=== Begin Enclosure ===
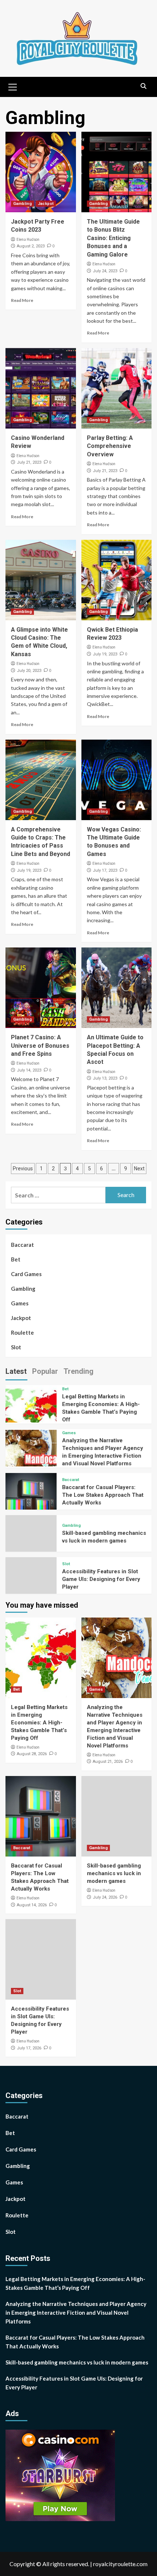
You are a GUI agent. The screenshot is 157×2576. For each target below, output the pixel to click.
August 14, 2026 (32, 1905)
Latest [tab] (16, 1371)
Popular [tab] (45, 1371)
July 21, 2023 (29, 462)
=== End Enclosure ===
=== Begin Enclosure ===
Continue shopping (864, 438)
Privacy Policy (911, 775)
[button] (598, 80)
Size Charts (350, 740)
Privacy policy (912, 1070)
=== End Enclosure ===
◆ WHAT TO WORK ON
Please transcribe exactly the lines above from the line that has "You are a GUI" up to and including the line that has "July 21, 2023 (29, 462)"; no other line belongs in the answer.

◆ TASK RESULT
You are a GUI agent. The screenshot is 157×2576. For each target below, output the pixel to click.
August 14, 2026 (32, 1905)
Latest [tab] (16, 1371)
Popular [tab] (45, 1371)
July 21, 2023 (29, 462)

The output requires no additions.